11

77 21 8
                                    

Gama merenung malam ini, dua hari berada di rumah Nindy, dia jadi tau bagaimana sikap asli Nindy. Dan dari mana sikap pengertian dan penyabar Nindy ada. Jawaban yang dapat menjawab pertanyaannya adalah kedua orang tuanya, meskipun ayahnya yang lebih mendominasi.

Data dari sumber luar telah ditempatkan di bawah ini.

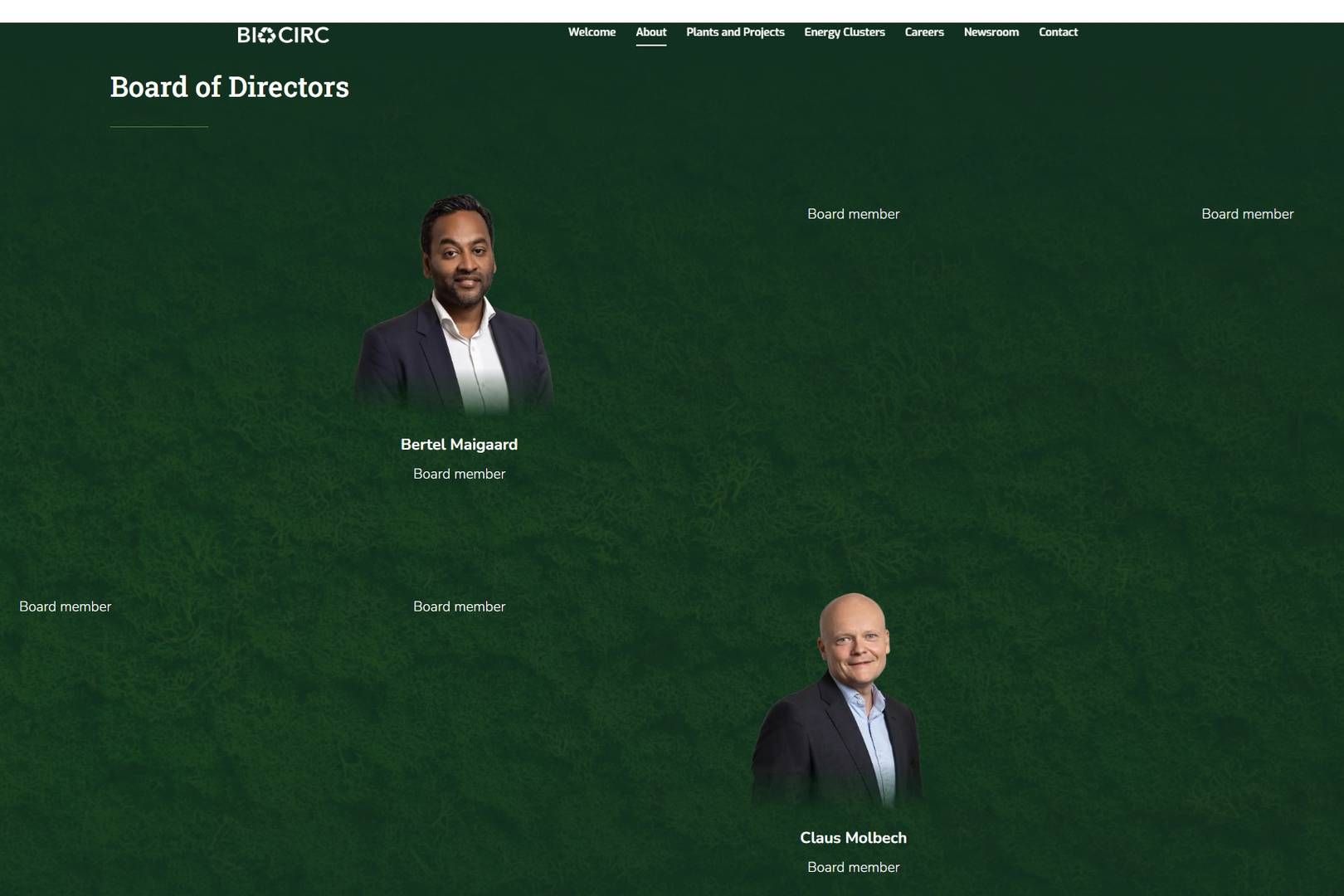Click the green underline beneath the heading
The height and width of the screenshot is (896, 1344).
point(158,127)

Waktu sudah semakin larut, namun nyatanya bukan hanya Gama yang melamun dengan spot yang dia gunakan adalah balkon. Tidak lama Nindy juga keluar dari kamarnya yang memang bersebelahan dengan kamar tamu yang Gama tempati.  Seolah alasan mereka tidak memilih tidur, karena mata mereka terlalu enggan untuk terpejam dan terlalu takut dirinya terbuai dengan mimpi indah yang nantinya sangat kecil kemungkinannya untuk menjadi kenyataan.

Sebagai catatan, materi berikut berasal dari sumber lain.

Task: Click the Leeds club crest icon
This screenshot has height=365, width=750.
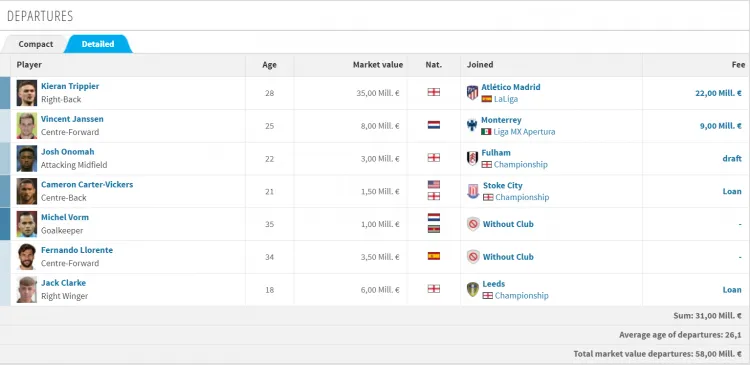Action: [x=473, y=289]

Hanya helaan nafas yang terdengar pada malam ini untuk waktu yang cukup lama, dengan semilir angin yang tidak begitu kencang dan sinar rembulan yang tidak begitu terang.

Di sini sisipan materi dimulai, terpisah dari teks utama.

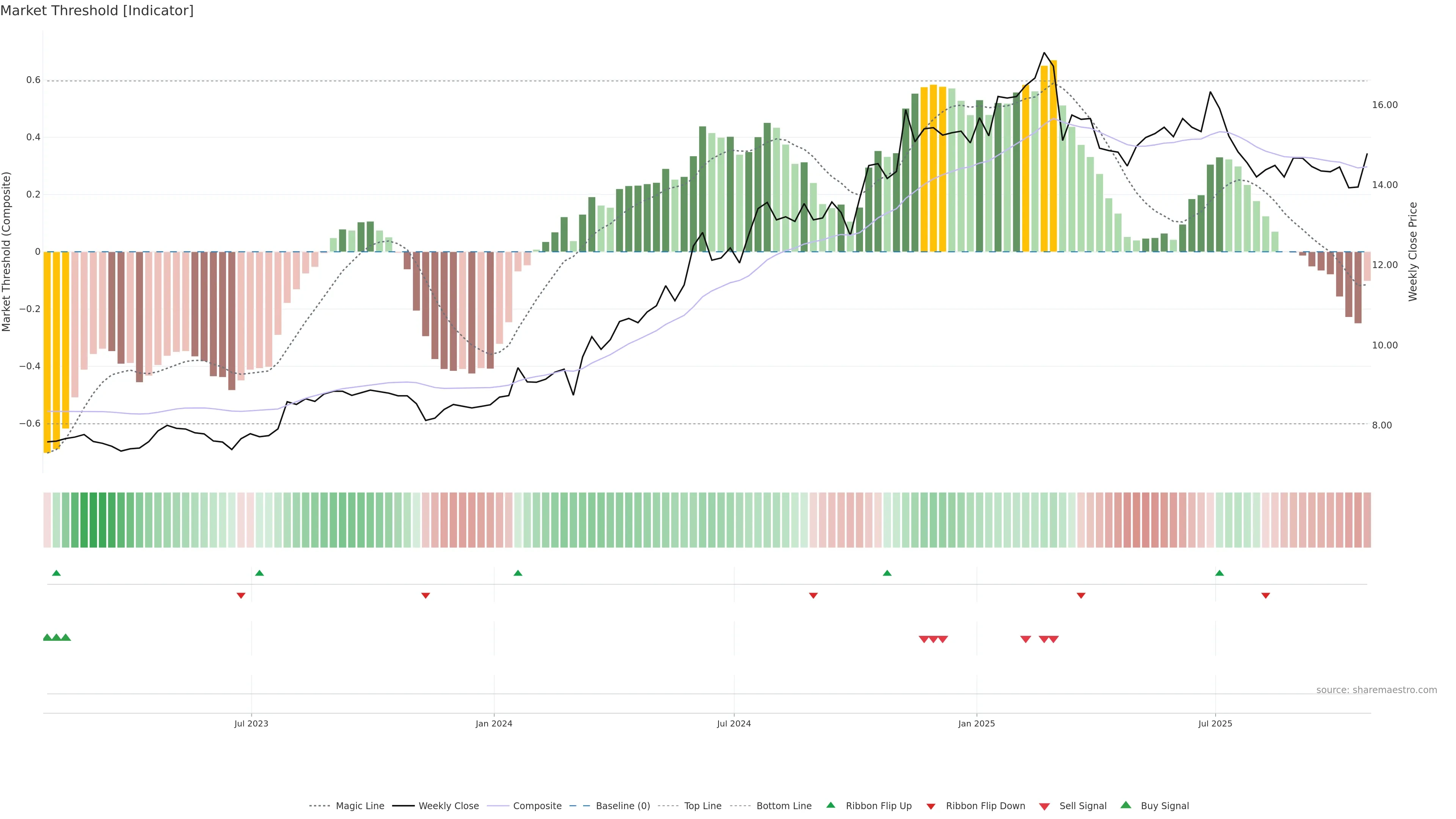This screenshot has width=1456, height=819.
Task: Click the Jul 2024 x-axis label
Action: [734, 723]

"Lagi mikirin apa Ndy?" Akhirnya Gama memecahkan kesunyian di antara mereka berdua setelah waktu yang cukup lama.

Tanpa menoleh ke lawan bicaranya Nindy hanya fokus menatap lampu hias di taman rumahnya.

"Gak mikirin apa-apa." Gama seolah memahami, dia hanya mengangguk. Karena Gama tau pasti kemana pikiran Nindy berjalan.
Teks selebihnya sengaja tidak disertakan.